Data listing:
Begin
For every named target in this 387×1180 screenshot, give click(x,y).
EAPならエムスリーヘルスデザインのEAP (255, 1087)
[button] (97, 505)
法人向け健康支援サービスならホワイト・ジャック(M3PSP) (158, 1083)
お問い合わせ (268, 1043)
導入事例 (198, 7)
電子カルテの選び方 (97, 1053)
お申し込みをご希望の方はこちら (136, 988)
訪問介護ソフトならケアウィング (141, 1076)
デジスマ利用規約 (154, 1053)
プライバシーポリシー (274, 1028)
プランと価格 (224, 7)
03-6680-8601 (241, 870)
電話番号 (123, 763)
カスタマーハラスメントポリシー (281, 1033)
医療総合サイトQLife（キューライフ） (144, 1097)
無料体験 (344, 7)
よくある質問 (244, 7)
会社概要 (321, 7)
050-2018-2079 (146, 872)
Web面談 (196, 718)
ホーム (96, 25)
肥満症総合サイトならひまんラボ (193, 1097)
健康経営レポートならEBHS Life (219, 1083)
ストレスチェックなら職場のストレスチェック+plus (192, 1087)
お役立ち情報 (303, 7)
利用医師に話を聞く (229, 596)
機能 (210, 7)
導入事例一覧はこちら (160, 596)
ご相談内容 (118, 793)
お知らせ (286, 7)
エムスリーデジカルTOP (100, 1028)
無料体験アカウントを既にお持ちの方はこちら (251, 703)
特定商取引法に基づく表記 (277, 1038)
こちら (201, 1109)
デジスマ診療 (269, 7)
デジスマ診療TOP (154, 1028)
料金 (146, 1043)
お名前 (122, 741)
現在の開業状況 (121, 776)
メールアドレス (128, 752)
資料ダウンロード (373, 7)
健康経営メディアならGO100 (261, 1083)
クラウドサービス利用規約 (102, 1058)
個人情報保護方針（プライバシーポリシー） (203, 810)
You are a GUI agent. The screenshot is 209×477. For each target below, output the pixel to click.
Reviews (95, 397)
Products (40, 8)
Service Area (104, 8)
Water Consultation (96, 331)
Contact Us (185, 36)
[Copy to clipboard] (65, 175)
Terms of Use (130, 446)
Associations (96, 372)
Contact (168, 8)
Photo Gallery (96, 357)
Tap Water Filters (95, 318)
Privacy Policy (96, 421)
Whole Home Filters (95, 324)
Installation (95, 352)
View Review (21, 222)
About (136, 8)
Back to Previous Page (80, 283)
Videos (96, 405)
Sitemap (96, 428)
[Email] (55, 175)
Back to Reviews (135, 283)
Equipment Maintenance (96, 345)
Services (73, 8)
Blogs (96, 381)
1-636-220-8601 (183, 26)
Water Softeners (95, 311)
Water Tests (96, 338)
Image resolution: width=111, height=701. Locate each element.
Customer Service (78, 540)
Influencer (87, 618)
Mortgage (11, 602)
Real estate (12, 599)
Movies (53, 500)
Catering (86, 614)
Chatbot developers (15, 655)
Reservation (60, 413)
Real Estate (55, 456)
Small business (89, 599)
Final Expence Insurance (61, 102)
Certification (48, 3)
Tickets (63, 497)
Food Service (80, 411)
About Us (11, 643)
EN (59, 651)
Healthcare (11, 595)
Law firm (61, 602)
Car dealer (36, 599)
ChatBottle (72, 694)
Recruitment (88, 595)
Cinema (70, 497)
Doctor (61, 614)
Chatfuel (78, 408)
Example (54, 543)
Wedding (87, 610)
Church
End
| Work to complete |
Copy every line of the data listing above without changing anything.

| Output |
For every named target in this 387×1180 screenshot, give click(x,y).
EAPならエムスリーヘルスデザインのEAP (255, 1087)
[button] (97, 505)
法人向け健康支援サービスならホワイト・ジャック(M3PSP) (158, 1083)
お問い合わせ (268, 1043)
導入事例 (198, 7)
電子カルテの選び方 (97, 1053)
お申し込みをご希望の方はこちら (136, 988)
訪問介護ソフトならケアウィング (141, 1076)
デジスマ利用規約 (154, 1053)
プライバシーポリシー (274, 1028)
プランと価格 (224, 7)
03-6680-8601 (241, 870)
電話番号 (123, 763)
カスタマーハラスメントポリシー (281, 1033)
医療総合サイトQLife（キューライフ） (144, 1097)
無料体験 (344, 7)
よくある質問 (244, 7)
会社概要 (321, 7)
050-2018-2079 (146, 872)
Web面談 (196, 718)
ホーム (96, 25)
肥満症総合サイトならひまんラボ (193, 1097)
健康経営レポートならEBHS Life (219, 1083)
ストレスチェックなら職場のストレスチェック+plus (192, 1087)
お役立ち情報 (303, 7)
利用医師に話を聞く (229, 596)
機能 (210, 7)
導入事例一覧はこちら (160, 596)
ご相談内容 (118, 793)
お知らせ (286, 7)
エムスリーデジカルTOP (100, 1028)
無料体験アカウントを既にお持ちの方はこちら (251, 703)
特定商取引法に基づく表記 (277, 1038)
こちら (201, 1109)
デジスマ診療 (269, 7)
デジスマ診療TOP (154, 1028)
料金 (146, 1043)
お名前 (122, 741)
現在の開業状況 (121, 776)
メールアドレス (128, 752)
資料ダウンロード (373, 7)
健康経営メディアならGO100 (261, 1083)
クラウドサービス利用規約 (102, 1058)
個人情報保護方針（プライバシーポリシー） (203, 810)
You are a GUI agent. The screenshot is 209×477. For each target below, output the pixel to click.
Reviews (95, 397)
Products (40, 8)
Service Area (104, 8)
Water Consultation (96, 331)
Contact Us (185, 36)
[Copy to clipboard] (65, 175)
Terms of Use (130, 446)
Associations (96, 372)
Contact (168, 8)
Photo Gallery (96, 357)
Tap Water Filters (95, 318)
Privacy Policy (96, 421)
Whole Home Filters (95, 324)
Installation (95, 352)
View Review (21, 222)
About (136, 8)
Back to Previous Page (80, 283)
Videos (96, 405)
Sitemap (96, 428)
[Email] (55, 175)
Back to Reviews (135, 283)
Equipment Maintenance (96, 345)
Services (73, 8)
Blogs (96, 381)
1-636-220-8601 (183, 26)
Water Softeners (95, 311)
Water Tests (96, 338)
Image resolution: width=111, height=701. Locate each element.
Customer Service (78, 540)
Influencer (87, 618)
Mortgage (11, 602)
Real estate (12, 599)
Movies (53, 500)
Catering (86, 614)
Chatbot developers (15, 655)
Reservation (60, 413)
Real Estate (55, 456)
Small business (89, 599)
Final Expence Insurance (61, 102)
Certification (48, 3)
Tickets (63, 497)
Food Service (80, 411)
About Us (11, 643)
EN (59, 651)
Healthcare (11, 595)
Law firm (61, 602)
Car dealer (36, 599)
ChatBottle (72, 694)
Recruitment (88, 595)
Cinema (70, 497)
Doctor (61, 614)
Chatfuel (78, 408)
Example (54, 543)
Wedding (87, 610)
Church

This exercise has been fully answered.